EXCERPT TO READ Start Marker

African experts have expressed the need for national governments and regional bodies to adopt effective policies and technology-driven interventions to reduce post-harvest losses that are stifling food security in the region.
This was the concluding call by a panel of experts who spoke during a webinar on ‘Accelerating Access to Post-Harvest Management Technologies for Enhanced Food Security and Trade in Africa’ organised by AATF.
The Director of Programme Development and Commercialisation at AATF, Dr Emmanuel Okogbenin, noted that promotion and uptake of integrated post-harvest management systems that combined the best of technologies to reduce cost and maximise returns was the best approach to manage post-harvest losses.
He highlighted the importance of scaling up the traditional and modern post-harvest management techniques to encourage uptake and use.
“Sell technologies at discounted prices for farmers to try at home and see the value in purchasing and setting up easy and affordable demonstration trials for post-harvest management,” he stated.
He also called on African governments to increase investment in the area, while noting that the application of Agricultural Biotechnology could be a game-changer through development of varieties that can curtail post-harvest diseases, enhance resistance to bruising and slowing down ripening.
Post-harvest losses not unique to Africa
The Comprehensive Africa Agriculture Development Programme (CAADP) Coordinator at the African Union Commission, Dr Komla Bissi, for his part, noted that post-harvest losses were not unique to Africa, as 1.3 billion metric tonnes of food, representing about 30 per cent of global food produced, were lost every year to post-harvest related issues.
Dr Bissi who spoke on “Creating an Enabling Environment for Efficient Post-harvest Management to Facilitate Regional Trade in the context of AfCFTA: The role of regional bodies” said “Africa loses 100 million metric tonnes of food every year, which is equivalent to US$4 billion.”

EXCERPT TO READ End Marker
DATA EXTRACT Start Marker

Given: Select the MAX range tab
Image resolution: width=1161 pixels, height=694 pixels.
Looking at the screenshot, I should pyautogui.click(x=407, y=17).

DATA EXTRACT End Marker

# YOUR TASK:
Return the part of the post-harvest losses article from "This was the" to "uptake and use." word for word.

# SOLUTION TO THIS EXERCISE:
This was the concluding call by a panel of experts who spoke during a webinar on ‘Accelerating Access to Post-Harvest Management Technologies for Enhanced Food Security and Trade in Africa’ organised by AATF.
The Director of Programme Development and Commercialisation at AATF, Dr Emmanuel Okogbenin, noted that promotion and uptake of integrated post-harvest management systems that combined the best of technologies to reduce cost and maximise returns was the best approach to manage post-harvest losses.
He highlighted the importance of scaling up the traditional and modern post-harvest management techniques to encourage uptake and use.